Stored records
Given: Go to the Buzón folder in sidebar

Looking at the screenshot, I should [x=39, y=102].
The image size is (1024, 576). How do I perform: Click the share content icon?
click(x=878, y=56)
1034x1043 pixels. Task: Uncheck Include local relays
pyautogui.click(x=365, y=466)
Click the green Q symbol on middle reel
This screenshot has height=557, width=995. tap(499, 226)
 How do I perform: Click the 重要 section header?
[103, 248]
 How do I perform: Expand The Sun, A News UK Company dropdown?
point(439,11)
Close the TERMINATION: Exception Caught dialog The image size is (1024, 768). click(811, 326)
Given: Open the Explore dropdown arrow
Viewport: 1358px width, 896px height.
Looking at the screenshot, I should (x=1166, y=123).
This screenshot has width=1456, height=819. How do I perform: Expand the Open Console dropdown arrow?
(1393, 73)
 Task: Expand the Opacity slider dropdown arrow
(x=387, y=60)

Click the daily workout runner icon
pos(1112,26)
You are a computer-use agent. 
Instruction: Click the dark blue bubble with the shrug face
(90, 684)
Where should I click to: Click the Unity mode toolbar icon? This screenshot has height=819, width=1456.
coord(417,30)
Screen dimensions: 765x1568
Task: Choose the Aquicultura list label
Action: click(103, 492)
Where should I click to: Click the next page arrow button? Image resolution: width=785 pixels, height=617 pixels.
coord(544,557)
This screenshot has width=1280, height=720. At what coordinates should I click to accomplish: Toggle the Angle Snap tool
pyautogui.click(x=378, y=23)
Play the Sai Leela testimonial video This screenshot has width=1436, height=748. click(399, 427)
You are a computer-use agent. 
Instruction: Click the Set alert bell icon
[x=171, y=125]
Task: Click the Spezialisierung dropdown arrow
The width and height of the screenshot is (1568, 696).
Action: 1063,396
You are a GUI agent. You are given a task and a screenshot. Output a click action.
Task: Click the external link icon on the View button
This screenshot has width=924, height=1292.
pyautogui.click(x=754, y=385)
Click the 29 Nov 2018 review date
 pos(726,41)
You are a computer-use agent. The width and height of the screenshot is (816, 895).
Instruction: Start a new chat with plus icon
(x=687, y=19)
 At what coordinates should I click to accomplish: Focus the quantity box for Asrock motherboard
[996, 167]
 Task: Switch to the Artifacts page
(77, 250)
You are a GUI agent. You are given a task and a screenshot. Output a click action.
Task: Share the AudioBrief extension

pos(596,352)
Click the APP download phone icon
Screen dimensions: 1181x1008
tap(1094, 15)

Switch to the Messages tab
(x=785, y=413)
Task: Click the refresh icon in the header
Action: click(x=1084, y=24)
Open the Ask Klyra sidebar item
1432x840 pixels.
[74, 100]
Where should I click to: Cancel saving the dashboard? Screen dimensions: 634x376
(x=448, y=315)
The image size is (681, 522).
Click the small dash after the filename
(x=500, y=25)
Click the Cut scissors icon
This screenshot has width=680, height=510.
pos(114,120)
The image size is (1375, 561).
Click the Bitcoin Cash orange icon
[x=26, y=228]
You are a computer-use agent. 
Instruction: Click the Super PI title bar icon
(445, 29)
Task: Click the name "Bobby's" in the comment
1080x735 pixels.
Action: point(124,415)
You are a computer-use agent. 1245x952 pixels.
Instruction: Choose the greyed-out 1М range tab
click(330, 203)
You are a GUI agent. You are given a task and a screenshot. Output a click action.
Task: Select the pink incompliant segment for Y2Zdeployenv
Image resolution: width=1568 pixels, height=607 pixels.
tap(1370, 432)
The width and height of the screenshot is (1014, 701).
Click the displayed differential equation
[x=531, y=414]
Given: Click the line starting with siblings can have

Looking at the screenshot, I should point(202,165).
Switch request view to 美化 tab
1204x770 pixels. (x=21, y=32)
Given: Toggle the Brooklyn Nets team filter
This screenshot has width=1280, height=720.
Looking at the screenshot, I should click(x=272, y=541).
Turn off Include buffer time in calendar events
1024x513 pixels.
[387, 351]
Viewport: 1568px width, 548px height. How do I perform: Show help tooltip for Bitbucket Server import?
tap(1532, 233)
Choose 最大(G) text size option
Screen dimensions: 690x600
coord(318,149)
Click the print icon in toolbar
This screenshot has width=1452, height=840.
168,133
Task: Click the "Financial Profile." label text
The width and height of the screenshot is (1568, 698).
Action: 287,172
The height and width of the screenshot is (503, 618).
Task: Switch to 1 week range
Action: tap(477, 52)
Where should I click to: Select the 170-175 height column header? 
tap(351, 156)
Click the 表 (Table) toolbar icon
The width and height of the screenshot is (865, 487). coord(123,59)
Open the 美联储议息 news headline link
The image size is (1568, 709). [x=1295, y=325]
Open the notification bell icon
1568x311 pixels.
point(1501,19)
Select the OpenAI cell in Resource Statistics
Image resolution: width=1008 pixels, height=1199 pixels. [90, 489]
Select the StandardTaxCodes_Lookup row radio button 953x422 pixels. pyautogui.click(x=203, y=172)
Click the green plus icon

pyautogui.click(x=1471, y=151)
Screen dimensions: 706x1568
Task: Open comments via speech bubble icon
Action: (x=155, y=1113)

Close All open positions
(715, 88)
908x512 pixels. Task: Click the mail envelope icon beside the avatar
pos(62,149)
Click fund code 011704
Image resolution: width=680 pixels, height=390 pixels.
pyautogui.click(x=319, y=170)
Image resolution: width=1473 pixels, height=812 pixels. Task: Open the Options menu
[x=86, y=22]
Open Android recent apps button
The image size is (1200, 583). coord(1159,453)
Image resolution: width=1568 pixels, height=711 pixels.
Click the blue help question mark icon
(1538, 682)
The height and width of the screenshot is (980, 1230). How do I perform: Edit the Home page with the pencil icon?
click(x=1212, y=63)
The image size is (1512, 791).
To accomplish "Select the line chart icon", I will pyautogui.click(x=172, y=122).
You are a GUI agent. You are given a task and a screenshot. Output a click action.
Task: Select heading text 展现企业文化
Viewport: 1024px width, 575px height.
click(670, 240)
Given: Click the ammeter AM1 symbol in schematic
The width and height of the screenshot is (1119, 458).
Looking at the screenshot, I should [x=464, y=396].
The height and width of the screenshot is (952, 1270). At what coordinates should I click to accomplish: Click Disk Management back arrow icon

- Task objective -
Every record should be retyped so that it matches the original exactly.

- Exercise output -
Given: Go to the Buzón folder in sidebar

Looking at the screenshot, I should [x=39, y=102].
The image size is (1024, 576). How do I perform: Click the share content icon?
click(x=878, y=56)
1034x1043 pixels. Task: Uncheck Include local relays
pyautogui.click(x=365, y=466)
Click the green Q symbol on middle reel
This screenshot has height=557, width=995. tap(499, 226)
 How do I perform: Click the 重要 section header?
[103, 248]
 How do I perform: Expand The Sun, A News UK Company dropdown?
point(439,11)
Close the TERMINATION: Exception Caught dialog The image size is (1024, 768). click(811, 326)
Given: Open the Explore dropdown arrow
Viewport: 1358px width, 896px height.
Looking at the screenshot, I should (x=1166, y=123).
This screenshot has width=1456, height=819. How do I perform: Expand the Open Console dropdown arrow?
(1393, 73)
 Task: Expand the Opacity slider dropdown arrow
(x=387, y=60)

Click the daily workout runner icon
pos(1112,26)
You are a computer-use agent. 
Instruction: Click the dark blue bubble with the shrug face
(90, 684)
Where should I click to: Click the Unity mode toolbar icon? This screenshot has height=819, width=1456.
coord(417,30)
Screen dimensions: 765x1568
Task: Choose the Aquicultura list label
Action: click(103, 492)
Where should I click to: Click the next page arrow button? Image resolution: width=785 pixels, height=617 pixels.
coord(544,557)
This screenshot has width=1280, height=720. At what coordinates should I click to accomplish: Toggle the Angle Snap tool
pyautogui.click(x=378, y=23)
Play the Sai Leela testimonial video This screenshot has width=1436, height=748. click(399, 427)
You are a computer-use agent. 
Instruction: Click the Set alert bell icon
[x=171, y=125]
Task: Click the Spezialisierung dropdown arrow
The width and height of the screenshot is (1568, 696).
Action: 1063,396
You are a GUI agent. You are given a task and a screenshot. Output a click action.
Task: Click the external link icon on the View button
This screenshot has width=924, height=1292.
pyautogui.click(x=754, y=385)
Click the 29 Nov 2018 review date
 pos(726,41)
You are a computer-use agent. The width and height of the screenshot is (816, 895).
Instruction: Start a new chat with plus icon
(x=687, y=19)
 At what coordinates should I click to accomplish: Focus the quantity box for Asrock motherboard
[996, 167]
 Task: Switch to the Artifacts page
(77, 250)
You are a GUI agent. You are given a task and a screenshot. Output a click action.
Task: Share the AudioBrief extension

pos(596,352)
Click the APP download phone icon
Screen dimensions: 1181x1008
tap(1094, 15)

Switch to the Messages tab
(x=785, y=413)
Task: Click the refresh icon in the header
Action: click(x=1084, y=24)
Open the Ask Klyra sidebar item
1432x840 pixels.
[74, 100]
Where should I click to: Cancel saving the dashboard? Screen dimensions: 634x376
(x=448, y=315)
The image size is (681, 522).
Click the small dash after the filename
(x=500, y=25)
Click the Cut scissors icon
This screenshot has width=680, height=510.
pos(114,120)
The image size is (1375, 561).
Click the Bitcoin Cash orange icon
[x=26, y=228]
You are a computer-use agent. 
Instruction: Click the Super PI title bar icon
(445, 29)
Task: Click the name "Bobby's" in the comment
1080x735 pixels.
Action: point(124,415)
You are a computer-use agent. 1245x952 pixels.
Instruction: Choose the greyed-out 1М range tab
click(330, 203)
You are a GUI agent. You are given a task and a screenshot. Output a click action.
Task: Select the pink incompliant segment for Y2Zdeployenv
Image resolution: width=1568 pixels, height=607 pixels.
tap(1370, 432)
The width and height of the screenshot is (1014, 701).
Click the displayed differential equation
[x=531, y=414]
Given: Click the line starting with siblings can have

Looking at the screenshot, I should point(202,165).
Switch request view to 美化 tab
1204x770 pixels. (x=21, y=32)
Given: Toggle the Brooklyn Nets team filter
This screenshot has width=1280, height=720.
Looking at the screenshot, I should click(x=272, y=541).
Turn off Include buffer time in calendar events
1024x513 pixels.
[387, 351]
Viewport: 1568px width, 548px height. How do I perform: Show help tooltip for Bitbucket Server import?
tap(1532, 233)
Choose 最大(G) text size option
Screen dimensions: 690x600
coord(318,149)
Click the print icon in toolbar
This screenshot has width=1452, height=840.
168,133
Task: Click the "Financial Profile." label text
The width and height of the screenshot is (1568, 698).
Action: 287,172
The height and width of the screenshot is (503, 618).
Task: Switch to 1 week range
Action: tap(477, 52)
Where should I click to: Select the 170-175 height column header? 
tap(351, 156)
Click the 表 (Table) toolbar icon
The width and height of the screenshot is (865, 487). coord(123,59)
Open the 美联储议息 news headline link
The image size is (1568, 709). [x=1295, y=325]
Open the notification bell icon
1568x311 pixels.
point(1501,19)
Select the OpenAI cell in Resource Statistics
Image resolution: width=1008 pixels, height=1199 pixels. [90, 489]
Select the StandardTaxCodes_Lookup row radio button 953x422 pixels. pyautogui.click(x=203, y=172)
Click the green plus icon

pyautogui.click(x=1471, y=151)
Screen dimensions: 706x1568
Task: Open comments via speech bubble icon
Action: (x=155, y=1113)

Close All open positions
(715, 88)
908x512 pixels. Task: Click the mail envelope icon beside the avatar
pos(62,149)
Click fund code 011704
Image resolution: width=680 pixels, height=390 pixels.
pyautogui.click(x=319, y=170)
Image resolution: width=1473 pixels, height=812 pixels. Task: Open the Options menu
[x=86, y=22]
Open Android recent apps button
The image size is (1200, 583). coord(1159,453)
Image resolution: width=1568 pixels, height=711 pixels.
Click the blue help question mark icon
(1538, 682)
The height and width of the screenshot is (980, 1230). How do I perform: Edit the Home page with the pencil icon?
click(x=1212, y=63)
The image size is (1512, 791).
To accomplish "Select the line chart icon", I will pyautogui.click(x=172, y=122).
You are a GUI agent. You are given a task and a screenshot. Output a click action.
Task: Select heading text 展现企业文化
Viewport: 1024px width, 575px height.
click(670, 240)
Given: Click the ammeter AM1 symbol in schematic
The width and height of the screenshot is (1119, 458).
Looking at the screenshot, I should [x=464, y=396].
The height and width of the screenshot is (952, 1270). At what coordinates should I click to accomplish: Click Disk Management back arrow icon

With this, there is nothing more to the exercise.